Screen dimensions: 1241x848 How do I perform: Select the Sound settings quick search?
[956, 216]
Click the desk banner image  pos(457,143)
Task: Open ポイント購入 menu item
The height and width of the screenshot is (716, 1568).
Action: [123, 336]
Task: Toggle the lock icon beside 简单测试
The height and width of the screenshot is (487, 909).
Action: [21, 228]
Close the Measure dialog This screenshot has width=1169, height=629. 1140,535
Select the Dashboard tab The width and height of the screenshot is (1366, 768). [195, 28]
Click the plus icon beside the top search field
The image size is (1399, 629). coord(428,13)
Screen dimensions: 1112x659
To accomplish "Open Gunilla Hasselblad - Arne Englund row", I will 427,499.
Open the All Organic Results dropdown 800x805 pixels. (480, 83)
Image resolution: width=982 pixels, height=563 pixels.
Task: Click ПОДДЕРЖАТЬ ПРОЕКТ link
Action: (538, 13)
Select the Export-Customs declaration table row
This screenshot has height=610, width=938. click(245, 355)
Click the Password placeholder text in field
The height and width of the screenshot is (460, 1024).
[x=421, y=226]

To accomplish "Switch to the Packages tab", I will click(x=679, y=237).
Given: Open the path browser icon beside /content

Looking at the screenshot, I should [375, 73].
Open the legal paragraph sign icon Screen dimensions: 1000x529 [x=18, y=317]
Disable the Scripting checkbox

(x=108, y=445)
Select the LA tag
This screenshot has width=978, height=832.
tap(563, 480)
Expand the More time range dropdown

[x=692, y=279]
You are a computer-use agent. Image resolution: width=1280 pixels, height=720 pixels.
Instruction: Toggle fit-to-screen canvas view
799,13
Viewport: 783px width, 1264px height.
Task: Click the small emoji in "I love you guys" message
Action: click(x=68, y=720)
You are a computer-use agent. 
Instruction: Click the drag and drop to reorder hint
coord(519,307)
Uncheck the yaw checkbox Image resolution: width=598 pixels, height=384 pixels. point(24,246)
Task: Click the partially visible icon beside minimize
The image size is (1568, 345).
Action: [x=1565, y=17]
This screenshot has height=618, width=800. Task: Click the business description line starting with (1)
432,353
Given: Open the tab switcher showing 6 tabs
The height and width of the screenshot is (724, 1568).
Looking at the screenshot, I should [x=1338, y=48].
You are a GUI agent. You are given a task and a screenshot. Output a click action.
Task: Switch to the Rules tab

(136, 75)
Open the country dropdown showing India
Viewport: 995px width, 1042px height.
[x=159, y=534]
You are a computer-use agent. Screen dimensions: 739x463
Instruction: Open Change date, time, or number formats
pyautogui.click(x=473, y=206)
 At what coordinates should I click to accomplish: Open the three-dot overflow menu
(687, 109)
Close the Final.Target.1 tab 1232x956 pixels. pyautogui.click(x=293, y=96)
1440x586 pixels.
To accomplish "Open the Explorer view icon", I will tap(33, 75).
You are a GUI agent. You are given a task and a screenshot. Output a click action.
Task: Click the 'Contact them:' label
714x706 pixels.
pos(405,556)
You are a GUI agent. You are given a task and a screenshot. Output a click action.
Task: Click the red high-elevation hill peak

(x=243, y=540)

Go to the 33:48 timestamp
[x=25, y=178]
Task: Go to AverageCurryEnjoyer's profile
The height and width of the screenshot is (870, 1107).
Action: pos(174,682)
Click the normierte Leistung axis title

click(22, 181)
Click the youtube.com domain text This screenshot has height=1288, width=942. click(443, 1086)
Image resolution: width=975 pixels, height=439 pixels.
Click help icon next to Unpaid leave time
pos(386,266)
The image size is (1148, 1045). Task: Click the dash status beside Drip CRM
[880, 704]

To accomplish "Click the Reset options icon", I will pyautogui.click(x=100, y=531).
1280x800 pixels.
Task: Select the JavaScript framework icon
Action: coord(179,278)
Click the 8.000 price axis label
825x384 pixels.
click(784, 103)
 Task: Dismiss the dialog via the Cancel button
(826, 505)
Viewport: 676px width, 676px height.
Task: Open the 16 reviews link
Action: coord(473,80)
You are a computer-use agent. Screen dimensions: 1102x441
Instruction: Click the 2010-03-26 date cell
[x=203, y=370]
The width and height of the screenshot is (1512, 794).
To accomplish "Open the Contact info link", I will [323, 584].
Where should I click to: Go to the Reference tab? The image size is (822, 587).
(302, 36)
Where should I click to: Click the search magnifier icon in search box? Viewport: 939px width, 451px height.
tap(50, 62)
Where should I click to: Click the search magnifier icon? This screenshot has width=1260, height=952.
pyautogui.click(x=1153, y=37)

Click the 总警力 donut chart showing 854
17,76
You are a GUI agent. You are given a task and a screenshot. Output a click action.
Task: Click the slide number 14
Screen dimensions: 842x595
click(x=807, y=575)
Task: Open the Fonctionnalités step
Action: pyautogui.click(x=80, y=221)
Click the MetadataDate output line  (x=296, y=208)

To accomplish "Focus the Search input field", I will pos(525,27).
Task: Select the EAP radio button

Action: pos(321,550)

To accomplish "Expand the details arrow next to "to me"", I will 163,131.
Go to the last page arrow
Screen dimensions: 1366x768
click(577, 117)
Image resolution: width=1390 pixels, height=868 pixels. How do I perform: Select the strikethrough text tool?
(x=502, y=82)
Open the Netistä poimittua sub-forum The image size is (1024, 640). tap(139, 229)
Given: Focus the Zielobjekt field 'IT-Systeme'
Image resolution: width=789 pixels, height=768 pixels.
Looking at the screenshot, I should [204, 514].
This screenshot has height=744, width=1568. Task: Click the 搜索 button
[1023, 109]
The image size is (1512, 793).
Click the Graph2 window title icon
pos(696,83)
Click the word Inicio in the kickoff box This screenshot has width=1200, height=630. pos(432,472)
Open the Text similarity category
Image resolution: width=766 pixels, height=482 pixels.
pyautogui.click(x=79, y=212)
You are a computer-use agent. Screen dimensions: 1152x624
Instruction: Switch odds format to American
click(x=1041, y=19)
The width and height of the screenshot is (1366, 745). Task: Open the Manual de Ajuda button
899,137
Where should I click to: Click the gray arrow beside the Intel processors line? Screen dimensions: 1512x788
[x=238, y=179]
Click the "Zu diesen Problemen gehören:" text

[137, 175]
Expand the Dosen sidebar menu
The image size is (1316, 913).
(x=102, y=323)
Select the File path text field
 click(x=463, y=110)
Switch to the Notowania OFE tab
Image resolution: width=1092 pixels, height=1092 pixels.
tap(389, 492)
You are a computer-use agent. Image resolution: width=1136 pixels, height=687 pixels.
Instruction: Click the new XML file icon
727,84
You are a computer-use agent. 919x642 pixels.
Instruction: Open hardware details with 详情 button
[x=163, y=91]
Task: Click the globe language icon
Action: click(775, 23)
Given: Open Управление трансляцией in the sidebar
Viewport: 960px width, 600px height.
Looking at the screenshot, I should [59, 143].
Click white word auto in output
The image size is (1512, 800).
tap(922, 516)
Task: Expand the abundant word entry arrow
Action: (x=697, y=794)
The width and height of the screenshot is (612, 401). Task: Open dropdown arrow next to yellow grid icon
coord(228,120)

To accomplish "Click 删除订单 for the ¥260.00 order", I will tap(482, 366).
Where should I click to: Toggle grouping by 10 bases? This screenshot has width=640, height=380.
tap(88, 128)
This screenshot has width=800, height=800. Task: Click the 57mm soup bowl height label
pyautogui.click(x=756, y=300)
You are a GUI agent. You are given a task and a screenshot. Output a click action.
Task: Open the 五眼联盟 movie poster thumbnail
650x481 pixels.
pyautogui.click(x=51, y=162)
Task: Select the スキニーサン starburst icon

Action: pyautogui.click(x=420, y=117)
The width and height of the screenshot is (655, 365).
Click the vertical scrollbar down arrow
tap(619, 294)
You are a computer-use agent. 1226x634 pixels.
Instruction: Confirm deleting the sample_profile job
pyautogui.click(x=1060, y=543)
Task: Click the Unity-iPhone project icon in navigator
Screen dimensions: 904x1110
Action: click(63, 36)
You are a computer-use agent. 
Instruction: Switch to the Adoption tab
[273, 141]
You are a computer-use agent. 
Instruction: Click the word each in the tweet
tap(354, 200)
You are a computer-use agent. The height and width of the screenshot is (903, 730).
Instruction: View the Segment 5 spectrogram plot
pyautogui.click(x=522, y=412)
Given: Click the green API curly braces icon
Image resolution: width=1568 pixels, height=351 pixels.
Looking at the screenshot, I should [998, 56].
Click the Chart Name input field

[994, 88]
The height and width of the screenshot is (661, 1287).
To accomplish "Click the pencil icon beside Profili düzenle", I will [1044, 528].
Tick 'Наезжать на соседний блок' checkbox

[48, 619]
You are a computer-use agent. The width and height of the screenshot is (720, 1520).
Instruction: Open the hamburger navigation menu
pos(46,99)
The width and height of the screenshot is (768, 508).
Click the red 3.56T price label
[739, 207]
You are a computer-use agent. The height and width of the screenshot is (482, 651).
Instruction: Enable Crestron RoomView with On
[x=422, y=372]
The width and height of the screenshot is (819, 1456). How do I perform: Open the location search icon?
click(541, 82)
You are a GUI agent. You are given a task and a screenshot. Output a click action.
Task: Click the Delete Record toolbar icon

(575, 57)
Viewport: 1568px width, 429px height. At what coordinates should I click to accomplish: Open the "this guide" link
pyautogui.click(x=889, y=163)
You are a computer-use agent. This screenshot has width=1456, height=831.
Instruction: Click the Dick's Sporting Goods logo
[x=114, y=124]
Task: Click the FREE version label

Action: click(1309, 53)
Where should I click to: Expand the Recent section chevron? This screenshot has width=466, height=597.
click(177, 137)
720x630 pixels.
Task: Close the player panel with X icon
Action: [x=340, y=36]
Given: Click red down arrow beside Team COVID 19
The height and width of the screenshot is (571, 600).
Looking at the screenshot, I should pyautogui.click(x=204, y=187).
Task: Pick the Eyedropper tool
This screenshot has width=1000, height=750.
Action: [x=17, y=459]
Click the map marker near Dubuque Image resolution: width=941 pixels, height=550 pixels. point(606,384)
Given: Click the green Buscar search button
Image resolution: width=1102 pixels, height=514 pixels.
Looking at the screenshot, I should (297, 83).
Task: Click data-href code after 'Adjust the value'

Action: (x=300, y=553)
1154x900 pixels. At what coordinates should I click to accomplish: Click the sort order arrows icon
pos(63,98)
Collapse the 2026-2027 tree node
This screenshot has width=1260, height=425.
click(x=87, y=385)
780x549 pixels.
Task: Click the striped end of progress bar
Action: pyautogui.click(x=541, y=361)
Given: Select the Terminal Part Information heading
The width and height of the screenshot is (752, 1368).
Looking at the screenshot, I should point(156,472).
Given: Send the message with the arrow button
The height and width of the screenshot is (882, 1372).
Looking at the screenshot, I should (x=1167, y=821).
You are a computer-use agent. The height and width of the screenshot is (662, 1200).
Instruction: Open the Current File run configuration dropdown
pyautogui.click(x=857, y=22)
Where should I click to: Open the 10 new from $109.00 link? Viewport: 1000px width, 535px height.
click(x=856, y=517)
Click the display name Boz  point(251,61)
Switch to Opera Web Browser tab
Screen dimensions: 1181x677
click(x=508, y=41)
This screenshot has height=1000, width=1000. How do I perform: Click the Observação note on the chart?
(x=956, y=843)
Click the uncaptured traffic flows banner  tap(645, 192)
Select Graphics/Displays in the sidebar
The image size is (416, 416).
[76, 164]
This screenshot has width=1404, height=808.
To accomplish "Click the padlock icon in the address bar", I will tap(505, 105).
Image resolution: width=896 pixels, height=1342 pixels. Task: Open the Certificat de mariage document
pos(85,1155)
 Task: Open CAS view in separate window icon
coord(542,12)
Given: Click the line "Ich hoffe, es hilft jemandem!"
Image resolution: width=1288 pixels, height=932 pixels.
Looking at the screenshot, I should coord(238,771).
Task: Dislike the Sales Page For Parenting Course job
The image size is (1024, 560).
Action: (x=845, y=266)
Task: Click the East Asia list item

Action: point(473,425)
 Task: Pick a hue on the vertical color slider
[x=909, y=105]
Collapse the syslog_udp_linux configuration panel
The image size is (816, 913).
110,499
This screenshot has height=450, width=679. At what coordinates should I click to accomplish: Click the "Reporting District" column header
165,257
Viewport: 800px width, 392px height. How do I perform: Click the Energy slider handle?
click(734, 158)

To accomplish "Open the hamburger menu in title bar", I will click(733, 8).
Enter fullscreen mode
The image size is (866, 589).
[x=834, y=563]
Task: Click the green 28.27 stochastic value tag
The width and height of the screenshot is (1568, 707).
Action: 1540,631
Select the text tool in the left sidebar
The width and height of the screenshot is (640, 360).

What you should do: Looking at the records above, which lines contain "Contact"? Copy those lines.

Expected answer:
Task: Click the 'Contact them:' label
To accomplish "Open the Contact info link", I will [323, 584].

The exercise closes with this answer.